**Given data:**
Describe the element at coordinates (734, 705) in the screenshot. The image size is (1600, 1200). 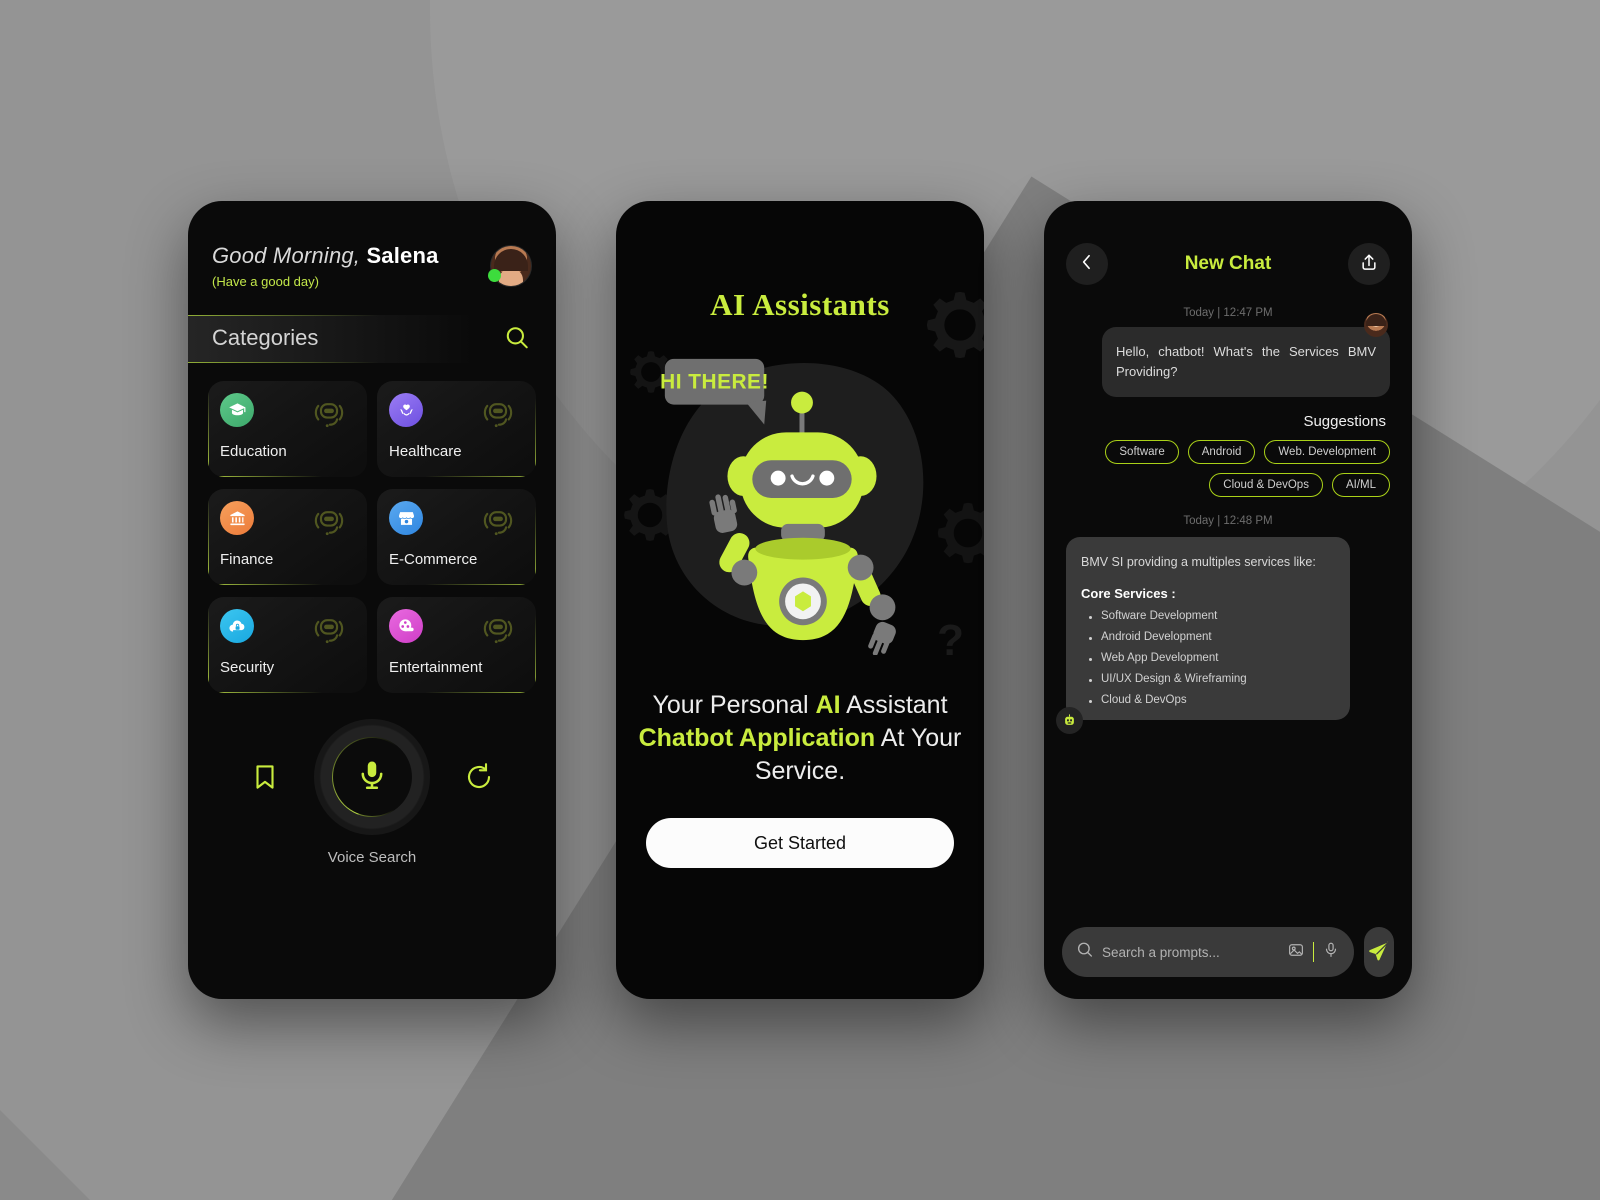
...
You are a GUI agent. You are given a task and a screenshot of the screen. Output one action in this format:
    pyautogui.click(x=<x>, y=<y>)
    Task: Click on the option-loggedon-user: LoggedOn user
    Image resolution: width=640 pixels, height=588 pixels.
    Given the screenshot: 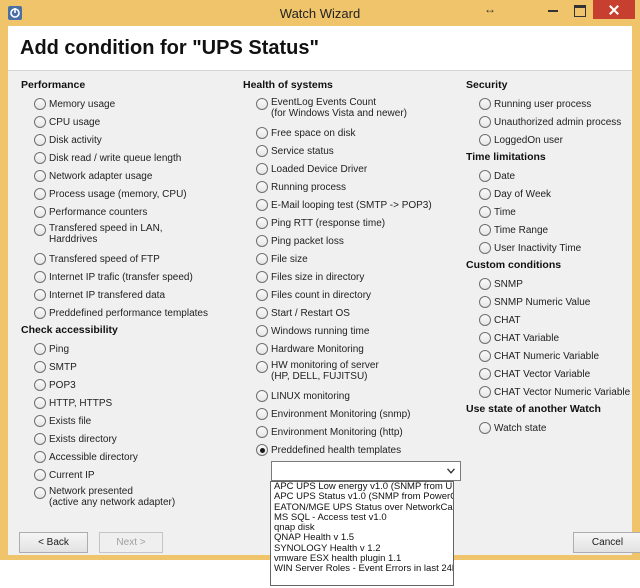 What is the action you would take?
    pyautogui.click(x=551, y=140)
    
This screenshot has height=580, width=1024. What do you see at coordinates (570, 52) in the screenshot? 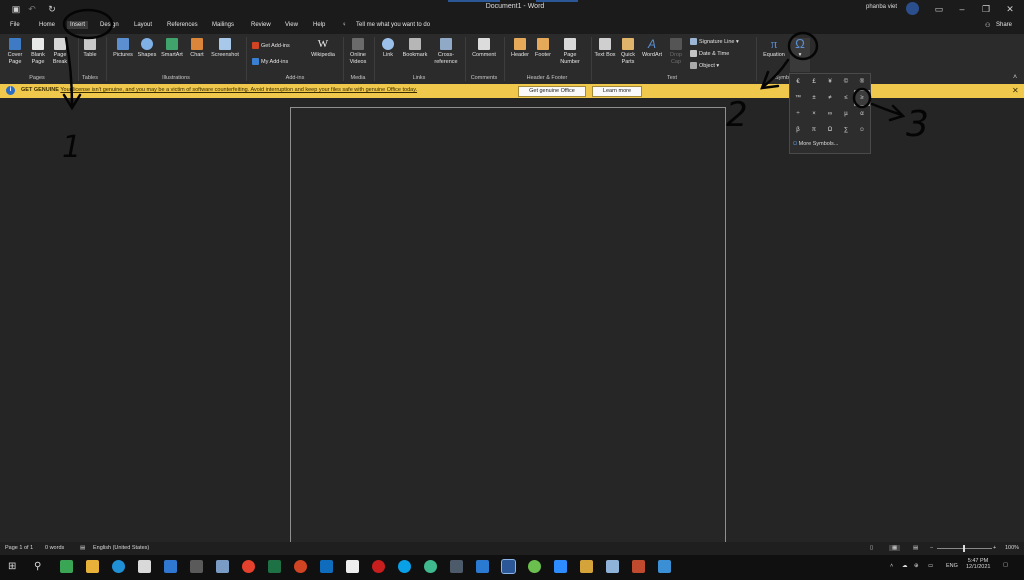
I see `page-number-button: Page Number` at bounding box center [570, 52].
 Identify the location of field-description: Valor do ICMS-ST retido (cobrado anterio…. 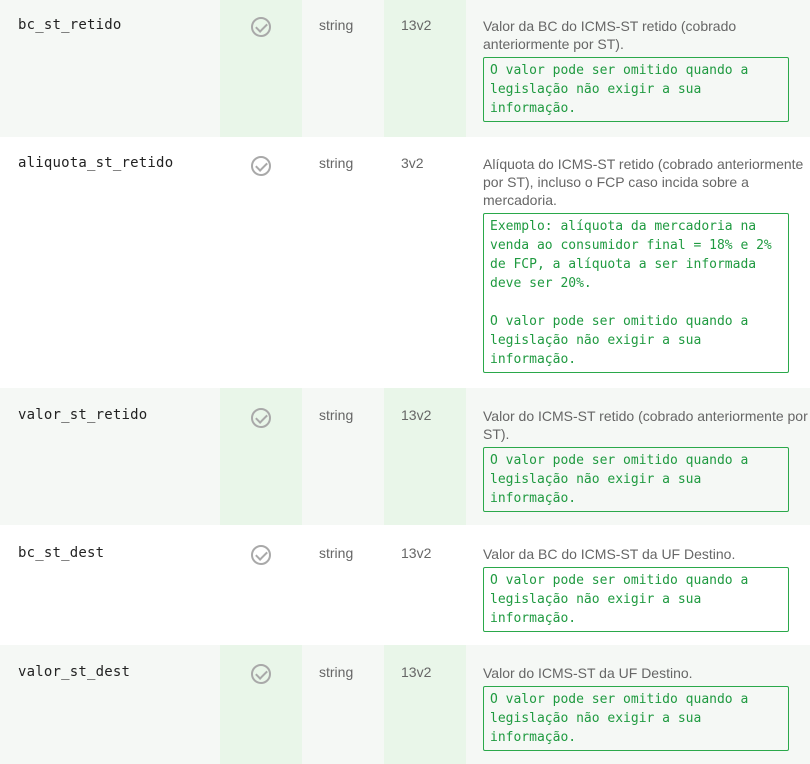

**Exercise prompt:** Retype the rows between the line holding "This screenshot has" and the line holding "Identify the location", inclusive, reproducing each one precisely. Omit the pictures from your answer.

**Task answer:**
This screenshot has height=580, width=1024. What do you see at coordinates (570, 52) in the screenshot? 
I see `page-number-button: Page Number` at bounding box center [570, 52].
 Identify the location of field-description: Valor do ICMS-ST retido (cobrado anterio…. 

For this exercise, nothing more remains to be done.